Espetáculos da Desrazão, como uma obra aberta à interpretação, possui referências variadas e criativas. Suas variadas referências filosóficas e literárias tornam a leitura uma experiência intrigante e contínua. É daqueles textos que se consome em um único fôlego. O volume, publicado pela Editora Ius, de Belo Horizonte, foi publicado no primeiro semestre e já está disponível nas livrarias.

A Cidade, terra fictícia, abriga um rico universo metafórico de opressão das liberdades. Um ambiente gerido por dirigentes sem nome, rigoroso em matéria penal, com controle quase absoluto sobre o comportamento das pessoas. Um Estado policial permanente. Todo erro é punido com sofrimento sobre o corpo. Não há proporção entre pena e crime: a não tolerância ao equívoco cria uma rígida sociedade, em que os ofícios são repassados de pai para filho, onde o tempo não corre como algo natural, mas fantasmagórico e impressionista.

Assim é a vida na Cidade. Um legado contínuo de atividades hereditárias, que seguem o nome como um sobrenome que define o indivíduo. Dos olhos vigilantes de Martíria, a Insuportável Vigia de Janelas, à aparente insegurança de Adrian, o Ilustre Criador do Nome de Todas as Coisas, a vida é uma sucessão de atos restritivos e mecânicos.

Neste ambiente autoritário, autômato, não se pode adoecer. E, em razão de patologias, pessoas são destituídas de funções e perdem relevância. Beto Cupertino cria uma sofisticada alegoria a partir da febre da Capivara, doença que provoca “delírios leves e fome insaciável”, cujos casos mais graves implicam na execração pública do paciente. A doença como expressão física do corpo, como ato subversivo, aos valores de perfeição que não admitem erro.
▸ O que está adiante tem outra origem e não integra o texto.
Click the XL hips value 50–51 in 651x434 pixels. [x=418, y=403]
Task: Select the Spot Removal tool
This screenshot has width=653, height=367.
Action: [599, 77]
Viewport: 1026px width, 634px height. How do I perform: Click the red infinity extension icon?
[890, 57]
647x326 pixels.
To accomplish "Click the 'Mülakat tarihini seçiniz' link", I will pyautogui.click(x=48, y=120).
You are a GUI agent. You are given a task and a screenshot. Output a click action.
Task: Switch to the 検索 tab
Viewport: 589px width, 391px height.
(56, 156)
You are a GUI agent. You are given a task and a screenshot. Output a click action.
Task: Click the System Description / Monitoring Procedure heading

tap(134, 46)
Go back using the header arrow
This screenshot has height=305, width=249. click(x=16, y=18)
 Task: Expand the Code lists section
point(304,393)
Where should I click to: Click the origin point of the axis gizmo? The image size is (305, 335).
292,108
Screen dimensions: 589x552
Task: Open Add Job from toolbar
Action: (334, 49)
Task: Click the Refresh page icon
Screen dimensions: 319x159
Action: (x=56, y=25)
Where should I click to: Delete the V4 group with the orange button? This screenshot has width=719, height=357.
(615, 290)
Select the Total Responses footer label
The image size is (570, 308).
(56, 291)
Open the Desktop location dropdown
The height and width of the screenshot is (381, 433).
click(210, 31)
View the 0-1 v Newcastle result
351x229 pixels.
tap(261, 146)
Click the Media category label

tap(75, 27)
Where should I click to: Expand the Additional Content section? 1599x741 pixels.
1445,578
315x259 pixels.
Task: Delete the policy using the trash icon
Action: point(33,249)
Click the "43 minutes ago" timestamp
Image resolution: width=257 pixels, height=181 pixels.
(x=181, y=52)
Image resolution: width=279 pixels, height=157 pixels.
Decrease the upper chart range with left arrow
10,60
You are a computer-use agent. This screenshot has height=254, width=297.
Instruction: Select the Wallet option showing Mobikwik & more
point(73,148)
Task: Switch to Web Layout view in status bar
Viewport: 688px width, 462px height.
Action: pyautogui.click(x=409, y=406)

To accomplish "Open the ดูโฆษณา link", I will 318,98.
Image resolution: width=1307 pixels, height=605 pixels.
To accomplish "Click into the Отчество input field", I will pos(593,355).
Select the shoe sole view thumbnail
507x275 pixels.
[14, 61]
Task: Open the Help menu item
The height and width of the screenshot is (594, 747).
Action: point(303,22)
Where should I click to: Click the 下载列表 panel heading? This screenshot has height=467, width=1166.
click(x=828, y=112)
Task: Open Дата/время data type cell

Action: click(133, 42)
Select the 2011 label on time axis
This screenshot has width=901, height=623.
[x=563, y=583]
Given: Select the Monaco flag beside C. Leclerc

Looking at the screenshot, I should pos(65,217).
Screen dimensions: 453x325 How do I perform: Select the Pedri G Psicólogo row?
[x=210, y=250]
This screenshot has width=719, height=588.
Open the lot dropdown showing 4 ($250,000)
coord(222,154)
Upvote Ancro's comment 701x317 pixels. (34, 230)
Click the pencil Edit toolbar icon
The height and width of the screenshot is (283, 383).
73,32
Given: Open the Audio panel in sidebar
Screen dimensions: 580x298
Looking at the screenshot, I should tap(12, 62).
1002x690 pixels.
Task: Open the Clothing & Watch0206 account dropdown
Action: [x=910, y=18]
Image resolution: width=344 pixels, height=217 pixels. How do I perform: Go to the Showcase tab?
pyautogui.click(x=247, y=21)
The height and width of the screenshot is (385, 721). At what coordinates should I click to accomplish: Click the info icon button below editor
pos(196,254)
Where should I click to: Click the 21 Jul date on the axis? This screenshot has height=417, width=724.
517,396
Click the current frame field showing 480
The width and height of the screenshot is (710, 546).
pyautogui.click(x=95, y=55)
A partir da punição aplicada à Évora, Douta Professora de Todas as Escolas, vítima da febre da Capivara, um grupo de pessoas deixa a Cidade, liderado por Adrian, e migra para a floresta. Refugiados em meio ao mato, planejam reagir à opressão urbana ao propor uma nova sociedade, na qual o erro seria permitido. Assim, os rebeldes elaboram uma invasão e instauram uma nova ordem, republicana, cujos efeitos são, a rigor, uma curiosa metáfora da convivência social de nossos dias.

Espetáculos da Desrazão retoma a estética do absurdo como excelente ferramenta narrativa para debater a vida contemporânea em suas nuances mais urgentes: o imenso trafego de informações, a liberdade praticamente plena do mundo virtual e a dificuldade para se construir uma sociedade de consenso. Não é uma representação fácil de ser construída.

Beto Cupertino tece sua narrativa em um agradável estilo pessoal, acessível e rico em simbologias. O autor não dirige o leitor mais do que o necessário; não o conduz a destinos certos. Apenas o apresenta à realidade absurda daquele universo e o deixa, à moda dos personagens, livre para tirar suas próprias conclusões.

O estilo do autor, direto e sempre impressionante, é um prato cheio de referências intelectuais. Não são poucas as sutis menções ao estudo de Foucault sobre o panóptico, as idéias de Tocqueville sobre a democracia, as necessárias limitações da vida em sociedade apresentada por Hobbes, Montesquieu e Locke, e a redescoberta da pureza que Rousseau sustentou como retorno à condição selvagem.

Espetáculos da Desrazão metaforiza a condição humana a partir de uma simbologia que, de tão absurda, nos é assustadoramente próxima e real. Beto Cupertino, ao revitalizar o realismo fantástico em uma narrativa ágil, sofisticada e acessível, insere-se no panteão de escritores do primeiro time. Empresta àquela categoria literária um frescor que há muito não se via.